Continue the post below about the shared college rental house, starting right after its last sentence.

## STUDY TEXT

---

Friday, April 16, 2010

A stumbling block on the trip down memory lane



See the house on the corner in this picture? I once lived there. (aside: Don't you just LOVE Google maps for finding stuff like this?)

When I rented space in this house, 9 other college chickies lived there with me. I was the late addition, and a rather unwelcome one at that as far as my roommate seemed to indicate. The problem was this: I was not supposed to be living there, her real roommate I guess either dropped out of school or decided to live someplace else, and because of a certain situation with the place I WAS supposed to be living, I got shoved into ‘her’ room. It was apparent she was not at all happy with this turn of events, and that I was most unwelcome in 'her' room. Yeah, she was a little testy about the whole affair.

---

## GIVEN DATA
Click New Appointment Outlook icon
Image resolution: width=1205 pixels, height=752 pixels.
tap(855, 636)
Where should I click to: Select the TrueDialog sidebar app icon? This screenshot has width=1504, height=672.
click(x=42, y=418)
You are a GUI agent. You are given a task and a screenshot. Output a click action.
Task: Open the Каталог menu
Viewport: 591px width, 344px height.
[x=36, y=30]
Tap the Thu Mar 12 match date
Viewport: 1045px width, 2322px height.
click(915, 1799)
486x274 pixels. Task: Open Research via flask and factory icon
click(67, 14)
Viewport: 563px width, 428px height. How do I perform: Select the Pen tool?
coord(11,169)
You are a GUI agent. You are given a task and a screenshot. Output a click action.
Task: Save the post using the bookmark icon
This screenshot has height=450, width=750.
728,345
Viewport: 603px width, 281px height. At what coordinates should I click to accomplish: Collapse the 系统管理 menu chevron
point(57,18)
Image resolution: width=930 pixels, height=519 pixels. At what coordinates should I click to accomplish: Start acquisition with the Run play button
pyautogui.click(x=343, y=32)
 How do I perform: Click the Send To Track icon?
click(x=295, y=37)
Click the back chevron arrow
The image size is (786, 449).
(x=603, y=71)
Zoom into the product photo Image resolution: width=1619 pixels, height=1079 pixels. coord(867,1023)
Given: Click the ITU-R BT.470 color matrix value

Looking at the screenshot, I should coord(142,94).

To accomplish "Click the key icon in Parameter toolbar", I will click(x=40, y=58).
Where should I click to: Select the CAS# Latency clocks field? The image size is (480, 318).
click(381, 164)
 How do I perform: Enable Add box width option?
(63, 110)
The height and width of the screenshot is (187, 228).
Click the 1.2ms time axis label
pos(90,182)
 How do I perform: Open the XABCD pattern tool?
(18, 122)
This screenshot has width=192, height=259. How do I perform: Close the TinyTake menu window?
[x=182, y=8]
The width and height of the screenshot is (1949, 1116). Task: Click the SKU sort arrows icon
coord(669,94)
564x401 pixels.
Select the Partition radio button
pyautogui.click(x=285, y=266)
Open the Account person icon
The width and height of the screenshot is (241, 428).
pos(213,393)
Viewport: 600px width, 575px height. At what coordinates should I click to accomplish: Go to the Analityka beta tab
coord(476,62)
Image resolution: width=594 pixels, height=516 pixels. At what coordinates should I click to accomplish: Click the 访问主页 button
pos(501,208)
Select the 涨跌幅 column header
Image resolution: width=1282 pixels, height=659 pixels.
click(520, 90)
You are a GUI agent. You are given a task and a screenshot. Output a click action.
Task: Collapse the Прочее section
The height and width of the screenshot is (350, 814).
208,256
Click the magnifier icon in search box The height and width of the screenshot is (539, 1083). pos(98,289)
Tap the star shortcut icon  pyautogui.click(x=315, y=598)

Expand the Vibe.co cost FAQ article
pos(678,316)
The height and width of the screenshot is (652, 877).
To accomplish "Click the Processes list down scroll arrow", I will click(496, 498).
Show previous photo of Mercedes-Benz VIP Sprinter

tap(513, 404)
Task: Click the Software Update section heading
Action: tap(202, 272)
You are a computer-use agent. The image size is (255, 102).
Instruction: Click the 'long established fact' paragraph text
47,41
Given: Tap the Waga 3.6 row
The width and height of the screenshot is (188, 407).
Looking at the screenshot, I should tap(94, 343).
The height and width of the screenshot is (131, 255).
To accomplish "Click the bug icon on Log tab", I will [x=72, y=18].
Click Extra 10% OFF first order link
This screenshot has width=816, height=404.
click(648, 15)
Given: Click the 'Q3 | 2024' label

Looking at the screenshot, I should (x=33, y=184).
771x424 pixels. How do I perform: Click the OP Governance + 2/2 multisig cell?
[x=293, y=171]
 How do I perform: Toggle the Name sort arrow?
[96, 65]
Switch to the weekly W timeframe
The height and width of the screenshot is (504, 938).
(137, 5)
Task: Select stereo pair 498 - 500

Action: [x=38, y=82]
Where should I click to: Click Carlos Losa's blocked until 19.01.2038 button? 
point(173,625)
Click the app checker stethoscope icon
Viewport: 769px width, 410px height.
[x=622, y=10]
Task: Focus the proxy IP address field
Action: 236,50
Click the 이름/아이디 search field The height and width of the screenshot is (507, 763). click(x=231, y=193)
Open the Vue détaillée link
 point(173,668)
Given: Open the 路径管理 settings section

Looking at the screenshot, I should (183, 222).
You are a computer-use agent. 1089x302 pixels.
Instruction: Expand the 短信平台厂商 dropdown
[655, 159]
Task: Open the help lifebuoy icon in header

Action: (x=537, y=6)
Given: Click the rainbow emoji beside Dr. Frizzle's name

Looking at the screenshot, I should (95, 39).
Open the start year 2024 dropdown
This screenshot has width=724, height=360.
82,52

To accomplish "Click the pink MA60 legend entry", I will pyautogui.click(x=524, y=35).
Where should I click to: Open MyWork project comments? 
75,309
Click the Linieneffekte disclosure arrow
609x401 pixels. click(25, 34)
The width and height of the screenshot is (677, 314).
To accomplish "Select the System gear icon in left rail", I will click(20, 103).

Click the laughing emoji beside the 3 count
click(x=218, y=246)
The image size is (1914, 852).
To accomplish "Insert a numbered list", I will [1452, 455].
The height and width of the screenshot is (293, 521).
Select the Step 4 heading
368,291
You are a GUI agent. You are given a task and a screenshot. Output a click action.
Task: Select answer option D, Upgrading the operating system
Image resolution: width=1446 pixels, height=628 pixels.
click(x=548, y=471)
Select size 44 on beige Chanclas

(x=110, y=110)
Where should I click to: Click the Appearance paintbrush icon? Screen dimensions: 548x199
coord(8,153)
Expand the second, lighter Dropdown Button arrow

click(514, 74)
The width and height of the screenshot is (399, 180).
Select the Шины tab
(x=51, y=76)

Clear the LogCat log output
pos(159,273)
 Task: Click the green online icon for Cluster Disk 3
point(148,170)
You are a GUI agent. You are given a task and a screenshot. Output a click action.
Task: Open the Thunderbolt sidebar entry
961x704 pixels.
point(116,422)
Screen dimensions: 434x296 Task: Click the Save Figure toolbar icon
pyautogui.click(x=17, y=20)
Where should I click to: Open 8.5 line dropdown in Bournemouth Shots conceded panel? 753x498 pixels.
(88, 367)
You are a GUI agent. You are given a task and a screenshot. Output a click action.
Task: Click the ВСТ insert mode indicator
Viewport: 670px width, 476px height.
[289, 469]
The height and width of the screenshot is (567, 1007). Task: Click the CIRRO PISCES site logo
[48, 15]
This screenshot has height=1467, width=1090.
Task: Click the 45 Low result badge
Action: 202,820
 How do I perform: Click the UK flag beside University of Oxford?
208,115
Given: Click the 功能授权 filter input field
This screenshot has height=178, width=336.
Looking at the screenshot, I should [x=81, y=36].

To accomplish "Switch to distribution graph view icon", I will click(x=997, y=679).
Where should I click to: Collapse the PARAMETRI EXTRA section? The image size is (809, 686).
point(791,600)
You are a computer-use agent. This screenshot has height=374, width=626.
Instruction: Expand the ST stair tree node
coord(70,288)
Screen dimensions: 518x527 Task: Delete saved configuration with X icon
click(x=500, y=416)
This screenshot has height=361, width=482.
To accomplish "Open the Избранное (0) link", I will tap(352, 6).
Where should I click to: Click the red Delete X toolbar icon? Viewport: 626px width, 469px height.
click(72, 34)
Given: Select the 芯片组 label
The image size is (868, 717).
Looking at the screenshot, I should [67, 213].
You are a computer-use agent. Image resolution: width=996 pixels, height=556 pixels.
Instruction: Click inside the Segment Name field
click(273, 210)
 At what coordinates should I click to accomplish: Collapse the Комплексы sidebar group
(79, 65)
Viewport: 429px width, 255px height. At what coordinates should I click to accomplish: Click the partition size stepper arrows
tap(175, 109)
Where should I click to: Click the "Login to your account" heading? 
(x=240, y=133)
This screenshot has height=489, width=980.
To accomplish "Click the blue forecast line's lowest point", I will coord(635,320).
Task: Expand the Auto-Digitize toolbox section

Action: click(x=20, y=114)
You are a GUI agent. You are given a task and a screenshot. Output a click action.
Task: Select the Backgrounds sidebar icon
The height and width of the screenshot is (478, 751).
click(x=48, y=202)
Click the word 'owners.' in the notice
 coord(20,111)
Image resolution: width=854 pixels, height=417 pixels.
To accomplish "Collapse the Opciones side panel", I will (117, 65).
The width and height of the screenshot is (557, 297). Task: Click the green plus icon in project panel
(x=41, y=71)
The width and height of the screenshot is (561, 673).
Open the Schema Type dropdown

---

## EXERCISE ANSWER
For the year I was there, it was quasi misery. There were 5 ladies on our floor sharing ONE bathroom, 1 chick on our floor who was a complete psycho and who regularly populated the kitchen with her townie/bar hag buddies, a roommate who ate nothing but tuna and Combos, and the group of my friends with whom I should have been living having a blast 5 blocks away in the house we’d rented but was in such bad shape my folks thought it would be unsafe for me to live there.

To heap insult on injury, our room was perhaps the worst in the whole house, as far as positioning goes. See that really busy road leading northward? Our room was on that side of the house. See the other busy road going east-west? Yes, our room was on that road too. See the window on the front of that house? Underneath that window was my bed. Next to my bed was the old armoire I bought for 40 bucks at a thrift shop and refinished on this house’s back porch. The armoire, which now sits in our kitchen, has 3 drawers, 1 shelf, and about 18 inches of hangar space. Please note: This was my ENTIRE closet for that year. There was no place else to put stuff, and no place else in that room to hide if roommate and I (and sometimes, her BOYFRIEND!) were in that room together.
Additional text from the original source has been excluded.